12. The next precaution which the prosecution was expected to comply with, was the sending of the special reports to the different higher police officers as well as Ilaqa Metropolitan Magistrate. Even this safeguard has not been taken. As stated earlier, the formal FIR, a copy of which is Ex. PW 8/B allegedly came into being at about 5.30 p.m. The time of its dispatch through Constable Abdul Jabar vide Ex. PW1/A is shown at 5.55 p.m. At about the same time, he left Police Station. According to him, he delivered the copy of the special report to the wife of the Metropolitan Magistrate at his residence, at about 6.40 p.m., and came back to the Police Station at about 8 or 8.30 p.m. The report was not delivered as tried to be made out by the prosecution. The evidence of the Magistrate is otherwise. Admittedly in the Roznamacha, there is no entry showing the return of Abdul Jabar after delivering the copies of the special reports to the higher police officers and the Ilaqa Magistrate. P.W. 8 Jai Pal Singh admits that he had deputed Constable Abdul Jabar to deliver the copies of the FIR to the Ilaqa Magistrate and other higher officers but his return is not mentioned in the Rojnamacha ‘A’ till 12 mid-night, so long as he remained on duty. In fact, according to him, Abdul Jabar is shown to have come back to the Police Station at 7.35 p.m. in connection with the checking of the crime as per DD No. 72-B near Vivek Cinema.

13. It is also the case of the prosecution that special reports are sent to the Ilaqa Magistrate in a sealed envelope, Ex. PW 11/DA is the said envelope which admittedly was written in the hand of P.W. 8 Jai Pal Singh. This witness further admits that as and when the special report is delivered to the Metropolitan Magistrate, he (the Magistrate) is obliged to give the time and date of receipt under his signature. Envelope Ex. PW 11/DA bears the signature of the learned Metropolitan Magistrate, but with a different date and time. The defense took precautions to examine Shri R. K. Yadav, the then Metropolitan Magistrate holding charge of Police Station, Patel Nagar. His evidence reads under :-

“I have seen Ex. PW8/B, copy of FIR No. 110, dated 19-2-82. As per the endorsement encircled red at point ‘A’, this FIR was received by me on 20-2-82 at 10 a.m. in my Court. In case any copy of the FIR as special report is received by me or delivered at my residence, an endorsement to that effect is invariably given by me.”

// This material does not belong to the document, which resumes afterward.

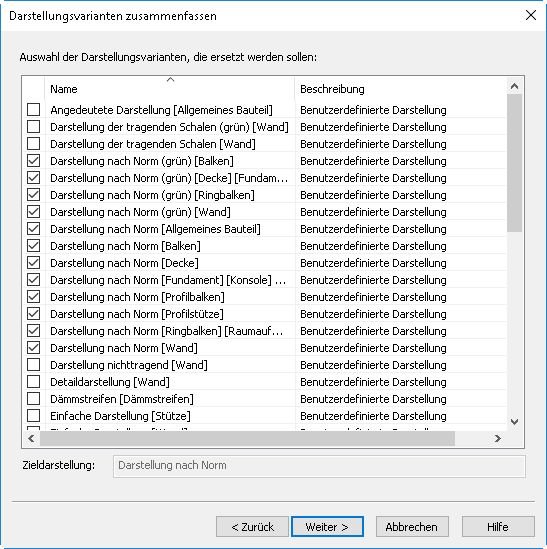Go back with the < Zurück button
The height and width of the screenshot is (549, 547).
252,527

This witness has not been cross-examined, which conclusively proves that the copy of the special report was not delivered to him as tried to be made out by the prosecution. Section 157 of the Criminal P.C. 1898 as well as of 1973 required the First Information Report to be sent ‘forthwith’ to the Magistrate competent to take cognizance of the offences. No explanation is offered for this extraordinary delay in sending the report to the Magistrate. In a judgment reported as Ishwar Singh v. State of Uttar Pradesh, the Supreme Court has adversely commented upon the delay in sending the special reports in these words :-

“The extraordinary delay in sending the F.I.R. is a circumstance which provides a legitimate basis for suspecting that the First Information Report was recorded much later than the stated date and hour affording sufficient time to the prosecution to introduce improvements and embellishments and set up a distorted version of the occurrence.”

14. This long delay in sending the report throws a reasonable doubt in our mind about the genuineness of time and date of the recording of the first information report. The testimony of PW Constable Abdul Jabar does not inspire confidence and is to be rejected.

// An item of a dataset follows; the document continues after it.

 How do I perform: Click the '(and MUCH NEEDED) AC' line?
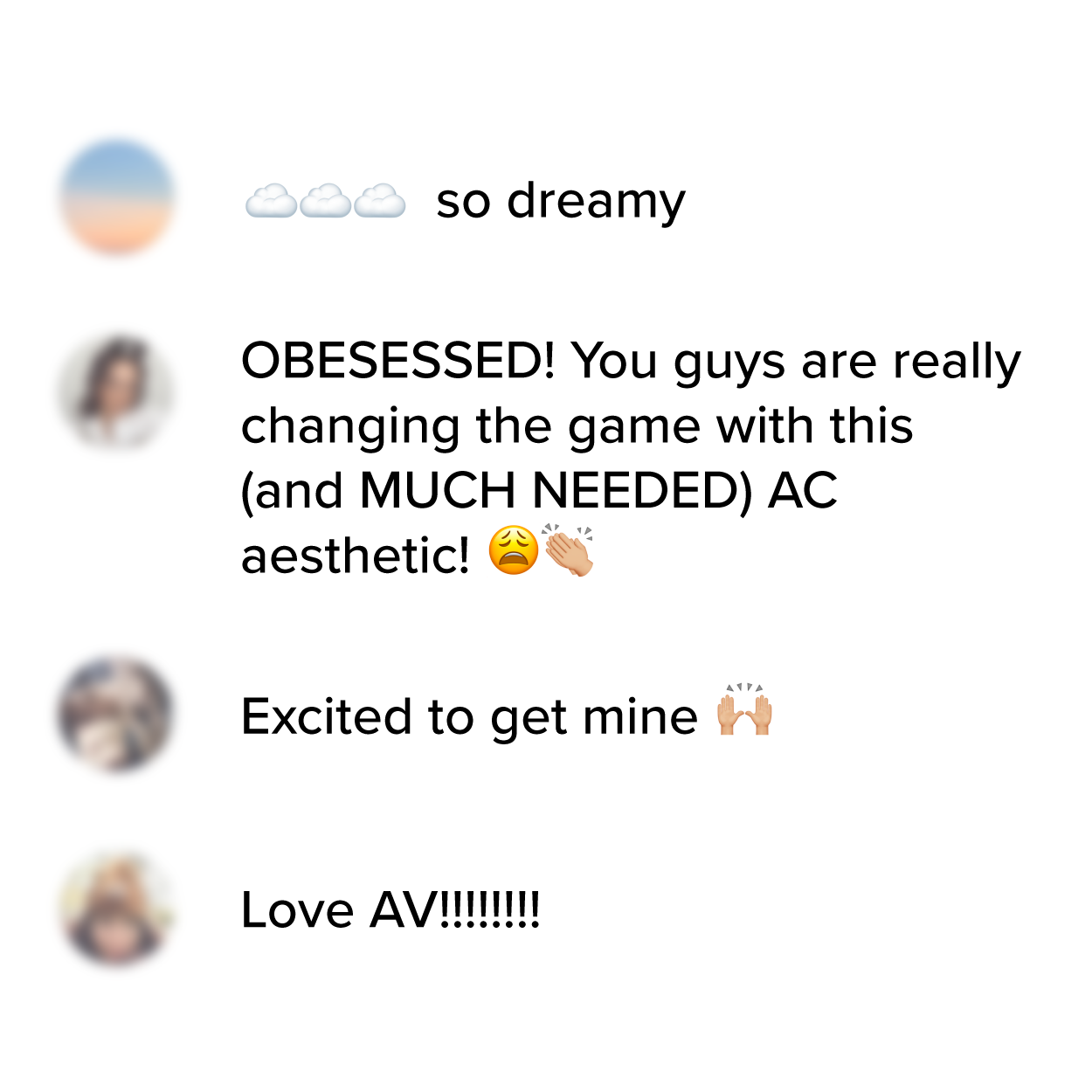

15. There is yet another circumstance which goes to the root of the matter and for which there is no worthwhile explanation from the side of the prosecution. It is the prosecution case that immediately after the occurrence, not only the accused were apprehended but also the weapons of offence were taken into possession. The formalities of the registration of the case were completed by 5.30 p.m. The other incriminating articles were separately sealed and taken possession of within an hour or so. Even though according to the Investigating Officer he made enquiries from the residents of the area, but did not record the statement of any other witness except the alleged eye-witnesses. The last formality for preparing the Inquest Report was complete by 7.30 p.m. yet he remained at the spot from 4.35 p.m. to 1 a.m. in the night. Till then all the 4 witnesses also remained at the spot. It is not made clear as to why the dead body was not removed from the spot till 1.10 a.m. After 7.30 p.m. nothing more was required to be done except to remove the dead body to the mortuary. Even this formality was not complied with, at the earliest. The I.O. tried to explain the delay by deposing that he had requisitioned the truck for removing the dead body but it reached quite late. This explanation to our mind is devoid of any substance as there is no corroboration from any quarter, particularly, when he failed to name the Police Officer through whom the truck was requisitioned or the reasons for its delayed delivery.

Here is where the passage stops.